• Поставленная задача 1: Какого числа, согласно тексту о Шукшине, Василий Макарович написал матери, что Лида находится в Болгарии?
• Поставленная задача 2: Отредактируйте строки фрагмента набора данных: замените «GUI agent» на «UI agent», всё прочее оставьте без изменений.

------ Текст

Ср. в дневнике писателя Георгия Елина: «Что, кроме порядка на рабочем столе, поразило — целый склад растворимого кофе: штабеля банок под столом, на подоконнике, на полу возле балконной двери. Очень много, даже для привычного к заначкам кофемана. Заметив любопытный взгляд, Федосеева сказала: Вася, слава Богу, почти совсем пить бросил, теперь алкоголь кофеином заменяет. Все лучше, чем водку-то. Ему одной растворимой банки на день-два хватает…»
И тут, конечно, опять вспоминается пророческий «Алеша Бесконвойный»: «Потом Алеша полежал на полке — просто так. И вдруг подумал: а что, вытянусь вот так вот когда-нибудь… Алеша даже и руки сложил на груди и полежал так малое время. Напрягся было, чтоб увидеть себя, подобного, в гробу. И уже что-то такое начало мерещиться — подушка вдавленная, новый пиджак…»
Волгоградская журналистка Ксения Бурменко в статье «Играл на износ», опубликованной в «Российской газете» 2 октября 2014 года, процитировала слова одного из жителей станицы Клетской: «Иван Алексеевич Чекунов, начальник нашего аэродрома и „авиации“ — в то время нашего основного вида транспорта (с ним дружили все артисты), рассказывал, что накануне смерти Шукшин был очень подавлен. Приходил в Клетскую на почту, дважды пытался дозвониться в Москву, домой. Не получалось. Вечером, наконец, ему ответили. Он узнал, что его жена, Лидия Николаевна, уехала на съемки в Болгарию. Очень он не хотел этой поездки — в Москве без родителей оставались маленькие дочери, но она его не послушала. Жара, баня, переживания из-за семьи; вечером Василий Макарович малость выпил». Но насколько все это соответствует действительности? Во всяком случае, то, что Лидия Николаевна была в Болгарии, точно не могло стать для него новостью. Еще 28 сентября Василий Макарович писал матери: «Лида сейчас в Болгарии (на 10 дней до первого октября), с детьми живет теща…» Скорее он ожидал, что 1 октября она уже вернется, но Лидия Николаевна в Болгарии задержалась.

------------
------ Исходные материалы

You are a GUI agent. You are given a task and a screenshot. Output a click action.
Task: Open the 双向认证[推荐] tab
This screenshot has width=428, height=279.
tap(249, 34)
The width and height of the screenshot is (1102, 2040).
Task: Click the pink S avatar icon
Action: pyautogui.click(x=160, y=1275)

------------

• Полный ответ 1: 28 сентября.

• Полный ответ 2:
You are a UI agent. You are given a task and a screenshot. Output a click action.
Task: Open the 双向认证[推荐] tab
This screenshot has width=428, height=279.
tap(249, 34)
The width and height of the screenshot is (1102, 2040).
Task: Click the pink S avatar icon
Action: pyautogui.click(x=160, y=1275)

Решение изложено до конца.